48th Australian Infantry Battalion
The 48th Battalion was raised in Egypt on 16 March 1916 as part of the "doubling" of the AIF. Roughly half of its new recruits were Gallipoli veterans from the 16th Battalion, and the other half, fresh reinforcements from Australia. As with the 16th, the men of the new battalion hailed mainly from regional South Australia and Western Australia. The 48th's first major battle on the Western Front was Pozieres. Here, it was tasked with defending ground captured in earlier attacks by the 2nd Division and entered the firing line on two separate occasions, 5 to 7 and 12 to 15 August. During the former period the battalion endured what was said to be heaviest artillery barrage ever experienced by Australian troops and suffered 598 casualties (A Battalion in WW1 consisted of around 1000 men, in two days the 48th Battalion had lost over half its strength). Among those casualties were 'Collie Boys', brothers, Osborne and Walter Stanley FISHER.
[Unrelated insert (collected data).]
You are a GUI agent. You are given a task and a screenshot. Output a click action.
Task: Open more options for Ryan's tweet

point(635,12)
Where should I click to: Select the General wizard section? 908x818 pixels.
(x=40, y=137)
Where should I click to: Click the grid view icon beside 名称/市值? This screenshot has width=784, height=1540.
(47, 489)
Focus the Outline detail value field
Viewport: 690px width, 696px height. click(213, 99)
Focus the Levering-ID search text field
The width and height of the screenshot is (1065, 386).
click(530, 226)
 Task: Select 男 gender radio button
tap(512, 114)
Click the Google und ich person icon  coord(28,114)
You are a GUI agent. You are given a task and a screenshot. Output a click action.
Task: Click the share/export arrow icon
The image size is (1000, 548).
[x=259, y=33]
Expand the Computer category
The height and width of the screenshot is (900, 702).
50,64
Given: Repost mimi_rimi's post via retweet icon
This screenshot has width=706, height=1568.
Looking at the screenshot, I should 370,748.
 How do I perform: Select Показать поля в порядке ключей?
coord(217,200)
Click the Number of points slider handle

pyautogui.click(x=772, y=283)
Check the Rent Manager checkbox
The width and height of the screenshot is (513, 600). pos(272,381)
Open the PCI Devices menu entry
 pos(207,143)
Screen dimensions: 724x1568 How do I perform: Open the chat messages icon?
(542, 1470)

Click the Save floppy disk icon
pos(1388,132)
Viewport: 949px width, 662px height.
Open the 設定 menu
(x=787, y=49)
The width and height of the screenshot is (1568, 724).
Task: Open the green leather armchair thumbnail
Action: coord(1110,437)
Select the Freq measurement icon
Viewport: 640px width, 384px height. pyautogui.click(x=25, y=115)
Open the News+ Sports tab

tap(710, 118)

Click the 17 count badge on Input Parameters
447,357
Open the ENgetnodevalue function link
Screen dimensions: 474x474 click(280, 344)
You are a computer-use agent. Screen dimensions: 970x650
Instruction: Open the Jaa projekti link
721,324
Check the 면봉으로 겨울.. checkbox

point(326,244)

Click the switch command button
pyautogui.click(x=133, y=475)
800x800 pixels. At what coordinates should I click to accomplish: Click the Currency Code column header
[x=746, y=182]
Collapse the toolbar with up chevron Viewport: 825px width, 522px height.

From the History of the 48th Battalion:
"It is dawn on 7 August 1916 near the Windmill, on Pozieres heights. In this huge shell crater shelter the survivors of an outpost of the 48th Battalion. In the previous 36 hours there has been yet another terrible German bombardment. In their tour of duty at Pozieres heights, the noted Australian Historian, Charles Bean, talked of the 'shattering loss' of the 48th Battalion through shell fire: 598 men. The Australian War Memorial's 'Roll of Honour' reveals that 134 of these had been killed in action, and the rest we assume, were the wounded. It was described as 'the heaviest and most systematic bombardment the Australians ever had to endure in the 1914-1918 war'. This crater was but one of six 48th Battalion outposts in front of the old German trench lines which had all but been pounded out of existence."
The Fisher brothers were part of the fresh reinforcements sent to Egypt in early 1916. Osborne the older brother was taken on strength of the 48th Battalion in March 1916, whilst Walter joined him in April 1916. Osborne, a farm hand, had lived with his mother, Elizabeth Fisher on Sunny Slope farm, Collie. Walter was working as a sawmill labourer in Mundijong when he enlisted. The brothers were killed together on the same day, 6th August 1916, at the 'Windmill', Pozieres, France, Osborne was 39 years of age, younger brother Walter was 31 years of age. Like most soldiers killed during that bombardment, the brothers had no marked grave. They are remembered together on the Villers-Bretonneux Memorial, France.